Saved entries:

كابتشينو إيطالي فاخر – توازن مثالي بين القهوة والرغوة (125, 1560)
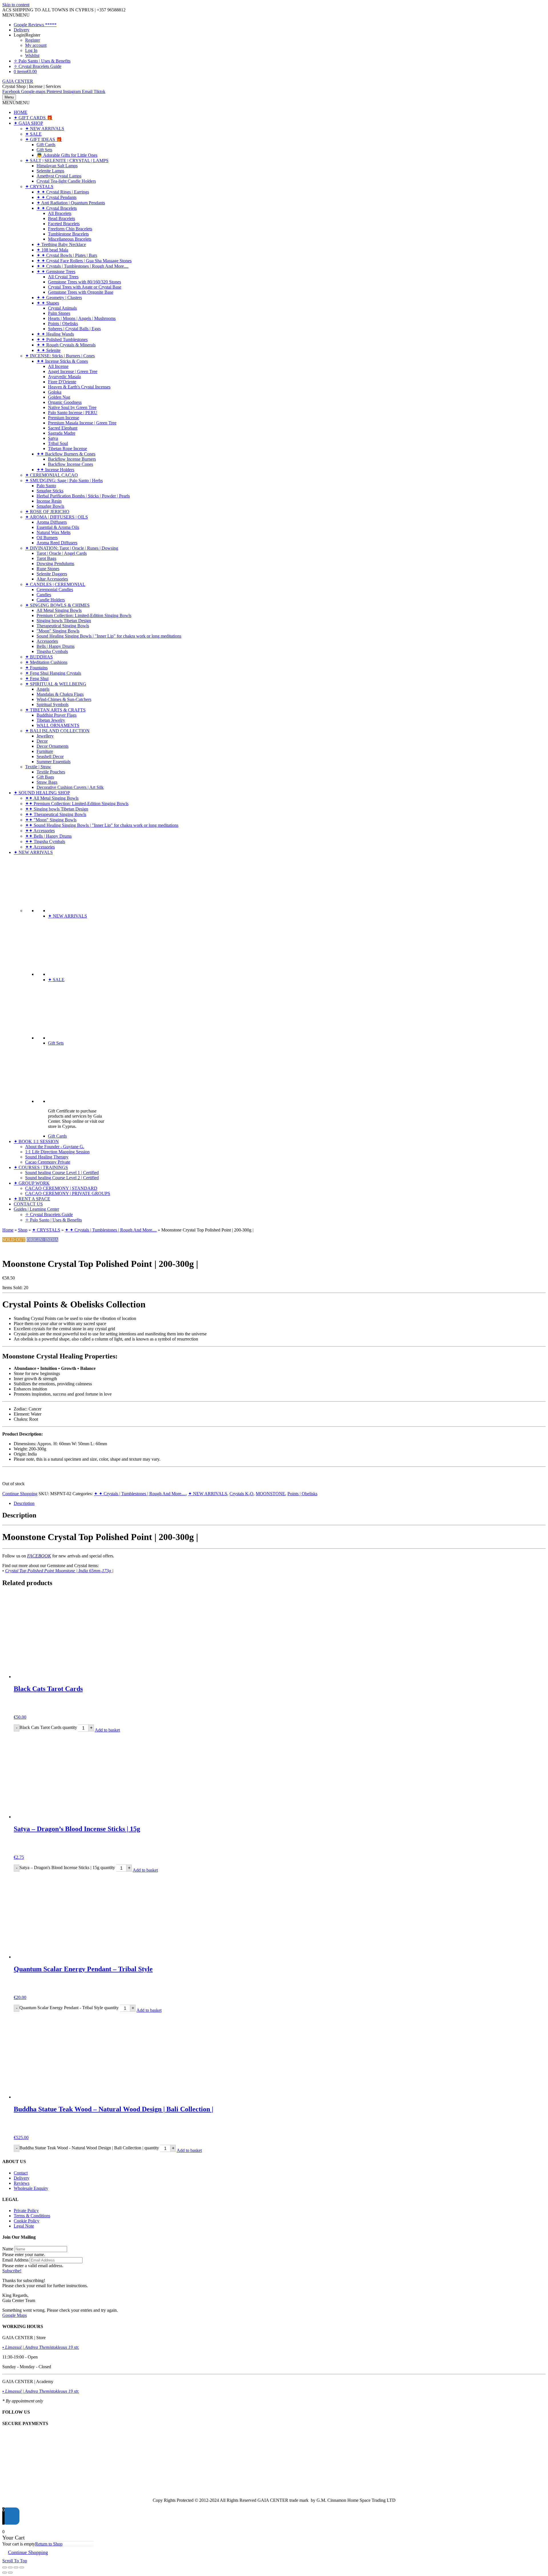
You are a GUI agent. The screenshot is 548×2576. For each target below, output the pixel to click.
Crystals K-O (241, 1493)
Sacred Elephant (62, 428)
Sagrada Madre (61, 433)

● **TASK**
Repeat each of the entries above exactly, but do not carry over the pictures.

● **ANSWER BELOW**
كابتشينو إيطالي فاخر – توازن مثالي بين القهوة والرغوة (125, 1560)
You are a GUI agent. The screenshot is 548×2576. For each target below, output the pixel to click.
Crystals K-O (241, 1493)
Sacred Elephant (62, 428)
Sagrada Madre (61, 433)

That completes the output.